= Salting in =

Effect where increased ionic strength results in increased solubility

Salting in refers to the effect where increasing the ionic strength of a solution increases the solubility of a solute, such as a protein. This effect tends to be observed at lower ionic strengths.

Protein solubility is a complex function of physicochemical nature of the protein, pH, temperature, and the concentration of the salt used. It also depends on whether the salt is kosmotropic, whereby the salt will stabilize water. The solubility of proteins usually increases slightly in the presence of salt, referred to as "salting in". However, at high concentrations of salt, the solubility of the proteins drop sharply and proteins can precipitate out, referred to as "salting out".

==Anionic interactions==
Initial salting in at low concentrations is explained by the Debye–Huckel theory. Proteins are surrounded by the salt counterions (ions of opposite net charge) and this screening results in decreasing electrostatic free energy of the protein and increasing activity of the solvent, which in turn leads to increasing solubility. This theory predicts that the logarithm of solubility is proportional to the square root of the ionic strength.

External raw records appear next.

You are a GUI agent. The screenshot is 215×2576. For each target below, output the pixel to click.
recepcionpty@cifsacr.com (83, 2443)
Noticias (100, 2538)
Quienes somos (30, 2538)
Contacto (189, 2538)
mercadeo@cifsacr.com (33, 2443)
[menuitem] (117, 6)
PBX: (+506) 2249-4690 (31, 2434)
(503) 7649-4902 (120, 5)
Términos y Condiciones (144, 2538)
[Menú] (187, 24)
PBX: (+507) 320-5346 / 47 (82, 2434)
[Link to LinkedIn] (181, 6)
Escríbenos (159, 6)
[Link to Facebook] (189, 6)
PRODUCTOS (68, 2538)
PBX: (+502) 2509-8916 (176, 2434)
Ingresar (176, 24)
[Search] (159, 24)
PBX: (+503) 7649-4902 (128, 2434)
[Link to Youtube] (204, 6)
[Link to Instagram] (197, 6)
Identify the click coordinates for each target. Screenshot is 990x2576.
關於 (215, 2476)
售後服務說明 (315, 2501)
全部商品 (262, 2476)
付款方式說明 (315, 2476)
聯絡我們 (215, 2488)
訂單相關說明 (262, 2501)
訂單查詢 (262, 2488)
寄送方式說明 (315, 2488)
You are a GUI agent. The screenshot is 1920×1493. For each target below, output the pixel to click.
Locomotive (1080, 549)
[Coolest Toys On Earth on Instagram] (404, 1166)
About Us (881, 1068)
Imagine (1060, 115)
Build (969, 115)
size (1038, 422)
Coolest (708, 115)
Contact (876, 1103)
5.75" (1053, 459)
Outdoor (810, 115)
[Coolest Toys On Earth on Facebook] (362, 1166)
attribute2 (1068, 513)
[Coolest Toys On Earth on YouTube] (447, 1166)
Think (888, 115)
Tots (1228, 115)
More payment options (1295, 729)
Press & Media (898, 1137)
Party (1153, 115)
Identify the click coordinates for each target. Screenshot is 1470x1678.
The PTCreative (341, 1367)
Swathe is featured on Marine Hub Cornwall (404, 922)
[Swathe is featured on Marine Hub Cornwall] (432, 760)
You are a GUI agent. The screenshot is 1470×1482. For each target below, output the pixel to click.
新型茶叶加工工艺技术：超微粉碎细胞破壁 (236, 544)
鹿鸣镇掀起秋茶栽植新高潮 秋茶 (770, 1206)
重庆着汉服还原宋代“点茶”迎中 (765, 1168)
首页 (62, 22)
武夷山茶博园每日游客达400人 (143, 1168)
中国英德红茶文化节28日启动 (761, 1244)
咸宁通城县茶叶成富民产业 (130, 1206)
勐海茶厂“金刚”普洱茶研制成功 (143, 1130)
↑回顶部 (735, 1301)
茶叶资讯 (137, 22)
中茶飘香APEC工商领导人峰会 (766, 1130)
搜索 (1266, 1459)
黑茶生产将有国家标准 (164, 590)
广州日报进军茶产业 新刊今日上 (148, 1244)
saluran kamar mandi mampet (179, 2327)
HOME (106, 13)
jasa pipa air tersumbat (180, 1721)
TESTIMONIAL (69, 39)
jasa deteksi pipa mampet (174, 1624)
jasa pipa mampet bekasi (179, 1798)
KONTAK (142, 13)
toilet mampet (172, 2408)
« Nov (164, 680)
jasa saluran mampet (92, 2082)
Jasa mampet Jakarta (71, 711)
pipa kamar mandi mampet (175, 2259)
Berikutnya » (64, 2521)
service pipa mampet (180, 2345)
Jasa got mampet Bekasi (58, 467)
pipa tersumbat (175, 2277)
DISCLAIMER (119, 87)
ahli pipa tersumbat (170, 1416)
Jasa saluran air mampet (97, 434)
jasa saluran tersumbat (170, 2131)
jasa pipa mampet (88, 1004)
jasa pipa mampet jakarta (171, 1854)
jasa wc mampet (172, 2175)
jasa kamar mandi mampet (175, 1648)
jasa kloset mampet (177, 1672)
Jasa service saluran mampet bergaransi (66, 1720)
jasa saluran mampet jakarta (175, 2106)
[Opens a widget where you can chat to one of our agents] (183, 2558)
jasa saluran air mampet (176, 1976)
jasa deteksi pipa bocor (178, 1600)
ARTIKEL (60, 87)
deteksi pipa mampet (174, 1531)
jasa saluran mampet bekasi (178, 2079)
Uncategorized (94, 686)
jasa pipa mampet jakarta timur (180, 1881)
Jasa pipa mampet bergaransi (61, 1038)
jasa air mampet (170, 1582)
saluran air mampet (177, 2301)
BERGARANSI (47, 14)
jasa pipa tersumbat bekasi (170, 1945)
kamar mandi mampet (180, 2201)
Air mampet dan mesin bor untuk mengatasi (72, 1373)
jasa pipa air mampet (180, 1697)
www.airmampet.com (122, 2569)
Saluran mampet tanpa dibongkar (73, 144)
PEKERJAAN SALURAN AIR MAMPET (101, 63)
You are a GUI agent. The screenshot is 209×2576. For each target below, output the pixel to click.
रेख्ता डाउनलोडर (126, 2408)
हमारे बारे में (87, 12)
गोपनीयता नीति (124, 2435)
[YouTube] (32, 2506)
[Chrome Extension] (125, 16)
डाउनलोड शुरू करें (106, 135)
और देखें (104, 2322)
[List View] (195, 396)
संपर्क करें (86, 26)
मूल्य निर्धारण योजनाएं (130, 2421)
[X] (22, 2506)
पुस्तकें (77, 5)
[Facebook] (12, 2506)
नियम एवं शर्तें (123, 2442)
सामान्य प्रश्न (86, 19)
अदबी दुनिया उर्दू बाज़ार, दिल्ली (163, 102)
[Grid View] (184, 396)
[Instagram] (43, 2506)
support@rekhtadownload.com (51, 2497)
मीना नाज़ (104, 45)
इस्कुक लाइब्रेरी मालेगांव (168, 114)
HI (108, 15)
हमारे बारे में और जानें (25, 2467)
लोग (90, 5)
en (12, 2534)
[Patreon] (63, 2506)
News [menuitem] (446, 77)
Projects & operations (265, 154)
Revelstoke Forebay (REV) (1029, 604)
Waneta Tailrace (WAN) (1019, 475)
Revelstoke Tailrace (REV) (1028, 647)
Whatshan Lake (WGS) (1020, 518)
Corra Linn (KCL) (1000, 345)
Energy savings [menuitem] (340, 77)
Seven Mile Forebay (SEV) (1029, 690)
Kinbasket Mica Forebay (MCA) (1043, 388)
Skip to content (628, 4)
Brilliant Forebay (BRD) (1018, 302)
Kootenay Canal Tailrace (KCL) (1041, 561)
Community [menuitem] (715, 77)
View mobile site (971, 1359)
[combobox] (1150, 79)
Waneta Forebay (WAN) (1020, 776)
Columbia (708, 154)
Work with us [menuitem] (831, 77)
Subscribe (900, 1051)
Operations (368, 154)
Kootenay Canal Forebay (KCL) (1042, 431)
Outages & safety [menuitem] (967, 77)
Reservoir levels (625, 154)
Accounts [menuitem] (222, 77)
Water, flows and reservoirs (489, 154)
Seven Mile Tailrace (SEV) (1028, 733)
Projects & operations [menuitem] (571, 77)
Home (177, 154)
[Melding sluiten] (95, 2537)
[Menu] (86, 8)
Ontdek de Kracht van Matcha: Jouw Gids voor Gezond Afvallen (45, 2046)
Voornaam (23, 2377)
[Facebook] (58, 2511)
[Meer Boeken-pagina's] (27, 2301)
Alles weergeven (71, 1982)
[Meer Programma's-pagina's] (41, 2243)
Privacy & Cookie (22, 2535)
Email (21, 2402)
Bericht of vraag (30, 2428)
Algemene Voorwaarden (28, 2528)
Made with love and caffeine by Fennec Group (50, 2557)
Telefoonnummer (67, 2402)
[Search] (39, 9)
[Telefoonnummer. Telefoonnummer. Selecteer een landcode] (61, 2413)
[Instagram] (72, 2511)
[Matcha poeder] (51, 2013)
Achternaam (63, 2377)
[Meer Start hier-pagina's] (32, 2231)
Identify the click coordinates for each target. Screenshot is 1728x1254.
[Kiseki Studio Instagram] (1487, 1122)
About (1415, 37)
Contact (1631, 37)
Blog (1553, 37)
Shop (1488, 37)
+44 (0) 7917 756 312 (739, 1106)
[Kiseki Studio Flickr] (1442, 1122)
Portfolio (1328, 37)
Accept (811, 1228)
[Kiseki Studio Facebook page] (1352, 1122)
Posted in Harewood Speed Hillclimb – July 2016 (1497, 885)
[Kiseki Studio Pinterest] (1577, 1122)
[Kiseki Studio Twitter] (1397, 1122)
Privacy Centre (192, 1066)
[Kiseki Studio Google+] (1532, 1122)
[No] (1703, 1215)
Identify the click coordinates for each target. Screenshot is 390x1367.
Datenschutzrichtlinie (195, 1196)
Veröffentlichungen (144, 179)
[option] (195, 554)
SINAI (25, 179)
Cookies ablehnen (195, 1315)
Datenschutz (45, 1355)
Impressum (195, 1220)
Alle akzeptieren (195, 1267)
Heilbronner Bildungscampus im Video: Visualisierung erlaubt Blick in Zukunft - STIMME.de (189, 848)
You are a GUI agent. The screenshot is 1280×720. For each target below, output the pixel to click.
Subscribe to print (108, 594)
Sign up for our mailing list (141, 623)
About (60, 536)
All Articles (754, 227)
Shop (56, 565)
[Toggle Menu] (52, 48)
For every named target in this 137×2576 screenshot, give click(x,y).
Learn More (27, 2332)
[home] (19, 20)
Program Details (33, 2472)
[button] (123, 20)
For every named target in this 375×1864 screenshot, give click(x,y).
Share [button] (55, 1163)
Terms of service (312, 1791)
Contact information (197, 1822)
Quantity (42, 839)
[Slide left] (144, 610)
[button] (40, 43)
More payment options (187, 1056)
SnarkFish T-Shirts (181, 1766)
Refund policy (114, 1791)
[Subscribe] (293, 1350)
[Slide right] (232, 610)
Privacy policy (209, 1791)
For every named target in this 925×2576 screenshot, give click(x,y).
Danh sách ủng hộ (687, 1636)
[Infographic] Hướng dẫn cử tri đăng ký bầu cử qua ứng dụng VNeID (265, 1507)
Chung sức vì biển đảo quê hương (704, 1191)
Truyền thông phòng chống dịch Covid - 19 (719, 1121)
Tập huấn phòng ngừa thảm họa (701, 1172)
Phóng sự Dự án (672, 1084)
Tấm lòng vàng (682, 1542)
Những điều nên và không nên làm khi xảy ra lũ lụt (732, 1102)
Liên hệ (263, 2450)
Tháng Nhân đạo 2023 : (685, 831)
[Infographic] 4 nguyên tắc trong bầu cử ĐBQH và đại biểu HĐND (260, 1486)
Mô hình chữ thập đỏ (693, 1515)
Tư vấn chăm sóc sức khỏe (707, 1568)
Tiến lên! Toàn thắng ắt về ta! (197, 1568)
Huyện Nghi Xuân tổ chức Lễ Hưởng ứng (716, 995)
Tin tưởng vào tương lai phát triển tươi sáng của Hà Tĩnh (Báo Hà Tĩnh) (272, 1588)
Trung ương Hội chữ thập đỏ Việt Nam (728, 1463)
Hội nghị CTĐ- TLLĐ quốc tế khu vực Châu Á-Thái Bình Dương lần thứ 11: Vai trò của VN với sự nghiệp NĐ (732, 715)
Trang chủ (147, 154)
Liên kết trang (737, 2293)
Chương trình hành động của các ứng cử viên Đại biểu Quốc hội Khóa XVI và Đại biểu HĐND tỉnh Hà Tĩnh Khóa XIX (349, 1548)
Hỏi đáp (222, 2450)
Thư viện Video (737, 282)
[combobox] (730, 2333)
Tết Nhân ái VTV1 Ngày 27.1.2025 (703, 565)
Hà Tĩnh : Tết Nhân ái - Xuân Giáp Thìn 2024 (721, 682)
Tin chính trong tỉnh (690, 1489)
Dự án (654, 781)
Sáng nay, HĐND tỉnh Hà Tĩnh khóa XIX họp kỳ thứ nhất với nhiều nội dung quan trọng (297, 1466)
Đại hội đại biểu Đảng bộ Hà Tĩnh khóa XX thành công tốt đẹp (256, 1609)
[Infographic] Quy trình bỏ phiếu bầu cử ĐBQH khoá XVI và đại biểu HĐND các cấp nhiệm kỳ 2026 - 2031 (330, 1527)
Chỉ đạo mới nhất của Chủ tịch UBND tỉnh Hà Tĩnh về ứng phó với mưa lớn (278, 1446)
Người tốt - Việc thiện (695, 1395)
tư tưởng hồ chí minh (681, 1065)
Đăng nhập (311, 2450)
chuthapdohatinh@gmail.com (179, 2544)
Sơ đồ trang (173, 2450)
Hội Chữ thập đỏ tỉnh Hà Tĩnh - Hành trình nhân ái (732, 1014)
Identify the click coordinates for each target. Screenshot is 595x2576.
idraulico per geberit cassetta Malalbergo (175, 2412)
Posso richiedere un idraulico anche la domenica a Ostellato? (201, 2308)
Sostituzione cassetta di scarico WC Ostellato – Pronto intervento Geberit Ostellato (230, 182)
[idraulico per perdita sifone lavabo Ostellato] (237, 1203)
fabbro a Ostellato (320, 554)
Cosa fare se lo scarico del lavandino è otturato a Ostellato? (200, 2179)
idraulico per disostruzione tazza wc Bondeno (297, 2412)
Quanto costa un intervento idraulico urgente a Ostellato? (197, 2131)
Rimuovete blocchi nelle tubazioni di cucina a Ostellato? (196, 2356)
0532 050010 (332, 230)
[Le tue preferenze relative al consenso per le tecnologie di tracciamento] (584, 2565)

The behavior of proteins in solutions at high salt concentrations is explained by John Gamble Kirkwood. The abundance of the salt ions decreases the solvating power of salt ions, resulting in the decrease in the solubility of the proteins and precipitation results.

At high salt concentrations, the solubility is given by the following empirical expression.

log S = B − KI

where S is the solubility of the protein, B is a constant (function of protein, pH and temperature), K is the salting out constant (function of pH, mixing and salt), and I is the ionic strength of the salt. This expression is an approximation to that proposed by Long and McDevit.